__What to work on__: Quote the passage below on the Pensacola attack, from "The roots of" up to and including "anti-Western Islamic terrorism.".

Pensacola: The Price of Ignoring Anti-US Islamic Terror

Illustration: NAS Blue Angel Pilot demonstration over Pensacola Beach by Mass Communication Specialist 3rd Class Andrew Johnson/Released [U.S. Navy photo U.S. government work] via Flickr

Illustration: NAS Blue Angel Pilot demonstration over Pensacola Beach by Mass Communication Specialist 3rd Class Andrew Johnson/Released [U.S. Navy photo U.S. government work] via Flickr

The roots of the December 2019 murder of three U.S. soldiers on the Pensacola Naval Air Station by an Islamic Saudi terrorist, are independent of U.S. policy in the Middle East, as are all previous cases of anti-U.S. and anti-Western Islamic terrorism.

__Dataset extract__:
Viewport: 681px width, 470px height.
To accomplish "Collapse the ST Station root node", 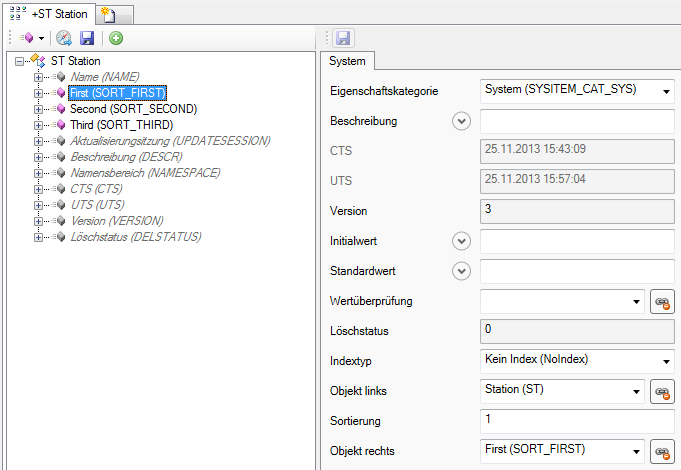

__Task output__:
The roots of the December 2019 murder of three U.S. soldiers on the Pensacola Naval Air Station by an Islamic Saudi terrorist, are independent of U.S. policy in the Middle East, as are all previous cases of anti-U.S. and anti-Western Islamic terrorism.